--- START ---

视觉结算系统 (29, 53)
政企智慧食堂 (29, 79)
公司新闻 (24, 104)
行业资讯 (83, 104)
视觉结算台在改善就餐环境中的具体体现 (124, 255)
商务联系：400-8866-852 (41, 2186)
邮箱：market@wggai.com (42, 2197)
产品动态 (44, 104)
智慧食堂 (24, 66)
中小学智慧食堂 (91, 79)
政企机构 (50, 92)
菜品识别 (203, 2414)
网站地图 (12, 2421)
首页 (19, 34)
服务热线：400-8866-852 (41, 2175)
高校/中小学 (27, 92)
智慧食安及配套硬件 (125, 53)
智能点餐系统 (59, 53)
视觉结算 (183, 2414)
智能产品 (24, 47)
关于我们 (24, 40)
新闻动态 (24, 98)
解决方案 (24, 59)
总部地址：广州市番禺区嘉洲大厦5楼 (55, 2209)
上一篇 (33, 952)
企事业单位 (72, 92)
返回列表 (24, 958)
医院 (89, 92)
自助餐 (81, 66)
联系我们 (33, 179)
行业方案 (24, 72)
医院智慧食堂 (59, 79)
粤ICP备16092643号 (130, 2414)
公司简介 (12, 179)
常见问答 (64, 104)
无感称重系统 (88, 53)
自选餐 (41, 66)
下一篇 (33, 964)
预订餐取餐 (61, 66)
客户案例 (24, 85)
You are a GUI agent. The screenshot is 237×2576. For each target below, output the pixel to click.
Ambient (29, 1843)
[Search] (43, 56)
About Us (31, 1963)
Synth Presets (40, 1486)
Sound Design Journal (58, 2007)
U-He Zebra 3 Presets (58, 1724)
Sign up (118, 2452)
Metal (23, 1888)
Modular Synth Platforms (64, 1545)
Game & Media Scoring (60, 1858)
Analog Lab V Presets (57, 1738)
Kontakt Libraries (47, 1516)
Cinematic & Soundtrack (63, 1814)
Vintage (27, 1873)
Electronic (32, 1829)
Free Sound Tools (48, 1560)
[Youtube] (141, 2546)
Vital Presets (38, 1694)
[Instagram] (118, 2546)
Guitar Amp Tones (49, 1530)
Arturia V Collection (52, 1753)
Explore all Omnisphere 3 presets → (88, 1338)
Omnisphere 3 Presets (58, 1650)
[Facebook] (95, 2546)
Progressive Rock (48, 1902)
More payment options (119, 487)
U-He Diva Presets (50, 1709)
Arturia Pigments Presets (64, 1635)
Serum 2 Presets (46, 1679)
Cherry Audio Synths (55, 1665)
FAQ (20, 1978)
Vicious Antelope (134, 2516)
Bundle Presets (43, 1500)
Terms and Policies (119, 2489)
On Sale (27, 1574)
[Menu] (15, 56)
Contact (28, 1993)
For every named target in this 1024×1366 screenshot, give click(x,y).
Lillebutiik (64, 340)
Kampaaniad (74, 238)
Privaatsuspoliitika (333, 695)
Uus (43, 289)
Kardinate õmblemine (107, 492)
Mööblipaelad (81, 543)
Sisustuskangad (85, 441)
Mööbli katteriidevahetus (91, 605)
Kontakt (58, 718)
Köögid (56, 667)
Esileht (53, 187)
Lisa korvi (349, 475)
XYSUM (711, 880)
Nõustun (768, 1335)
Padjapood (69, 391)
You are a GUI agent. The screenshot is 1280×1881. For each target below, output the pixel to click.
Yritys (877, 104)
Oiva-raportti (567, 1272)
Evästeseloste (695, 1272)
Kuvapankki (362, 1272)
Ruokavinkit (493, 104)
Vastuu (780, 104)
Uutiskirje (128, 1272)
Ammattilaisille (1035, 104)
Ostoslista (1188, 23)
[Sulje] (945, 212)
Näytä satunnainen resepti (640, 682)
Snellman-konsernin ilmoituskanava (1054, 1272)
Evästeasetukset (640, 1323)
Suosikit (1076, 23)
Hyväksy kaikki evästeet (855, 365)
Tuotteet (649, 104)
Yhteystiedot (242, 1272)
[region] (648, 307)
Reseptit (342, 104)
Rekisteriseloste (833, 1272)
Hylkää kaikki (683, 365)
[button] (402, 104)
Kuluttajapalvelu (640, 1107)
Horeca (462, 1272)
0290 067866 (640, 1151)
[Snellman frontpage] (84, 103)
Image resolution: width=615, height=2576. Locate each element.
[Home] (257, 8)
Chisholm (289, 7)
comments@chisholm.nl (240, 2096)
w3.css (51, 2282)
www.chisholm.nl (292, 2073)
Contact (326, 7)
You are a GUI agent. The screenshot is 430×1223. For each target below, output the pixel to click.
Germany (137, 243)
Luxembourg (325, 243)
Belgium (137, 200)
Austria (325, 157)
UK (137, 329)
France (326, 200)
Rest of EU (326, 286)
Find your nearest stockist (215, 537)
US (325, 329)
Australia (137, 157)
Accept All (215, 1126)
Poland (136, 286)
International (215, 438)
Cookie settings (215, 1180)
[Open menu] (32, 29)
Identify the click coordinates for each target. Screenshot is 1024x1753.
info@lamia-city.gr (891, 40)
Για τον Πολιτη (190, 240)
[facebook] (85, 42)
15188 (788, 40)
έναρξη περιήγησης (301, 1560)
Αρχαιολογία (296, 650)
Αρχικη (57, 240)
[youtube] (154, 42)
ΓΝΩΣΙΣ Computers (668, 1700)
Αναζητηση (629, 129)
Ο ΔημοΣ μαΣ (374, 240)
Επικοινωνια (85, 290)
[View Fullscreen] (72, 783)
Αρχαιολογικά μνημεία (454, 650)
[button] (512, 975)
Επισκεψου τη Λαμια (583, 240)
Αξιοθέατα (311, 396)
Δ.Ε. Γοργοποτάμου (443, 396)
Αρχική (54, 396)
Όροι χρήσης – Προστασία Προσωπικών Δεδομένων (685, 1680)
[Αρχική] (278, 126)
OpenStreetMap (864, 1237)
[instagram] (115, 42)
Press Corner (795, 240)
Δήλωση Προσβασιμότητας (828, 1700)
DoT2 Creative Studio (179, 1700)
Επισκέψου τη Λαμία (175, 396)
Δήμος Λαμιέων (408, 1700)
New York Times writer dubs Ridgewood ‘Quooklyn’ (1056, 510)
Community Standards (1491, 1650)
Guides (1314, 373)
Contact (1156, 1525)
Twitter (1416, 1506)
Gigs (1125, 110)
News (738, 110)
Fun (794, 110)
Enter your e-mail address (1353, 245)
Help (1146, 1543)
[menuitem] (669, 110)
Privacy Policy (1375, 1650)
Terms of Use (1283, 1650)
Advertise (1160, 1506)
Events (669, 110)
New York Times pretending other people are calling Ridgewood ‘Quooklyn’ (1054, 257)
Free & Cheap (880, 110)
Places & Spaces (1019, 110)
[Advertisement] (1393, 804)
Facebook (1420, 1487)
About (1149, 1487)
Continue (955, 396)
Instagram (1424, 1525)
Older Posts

--- END ---

◆ Exercise details
Up to and including the line with "返回列表 (24, 958)", write out the records above exactly, starting from their first line.

◆ Reply
视觉结算系统 (29, 53)
政企智慧食堂 (29, 79)
公司新闻 (24, 104)
行业资讯 (83, 104)
视觉结算台在改善就餐环境中的具体体现 (124, 255)
商务联系：400-8866-852 (41, 2186)
邮箱：market@wggai.com (42, 2197)
产品动态 (44, 104)
智慧食堂 (24, 66)
中小学智慧食堂 (91, 79)
政企机构 (50, 92)
菜品识别 (203, 2414)
网站地图 (12, 2421)
首页 (19, 34)
服务热线：400-8866-852 (41, 2175)
高校/中小学 (27, 92)
智慧食安及配套硬件 (125, 53)
智能点餐系统 (59, 53)
视觉结算 (183, 2414)
智能产品 (24, 47)
关于我们 (24, 40)
新闻动态 (24, 98)
解决方案 (24, 59)
总部地址：广州市番禺区嘉洲大厦5楼 (55, 2209)
上一篇 (33, 952)
企事业单位 (72, 92)
返回列表 (24, 958)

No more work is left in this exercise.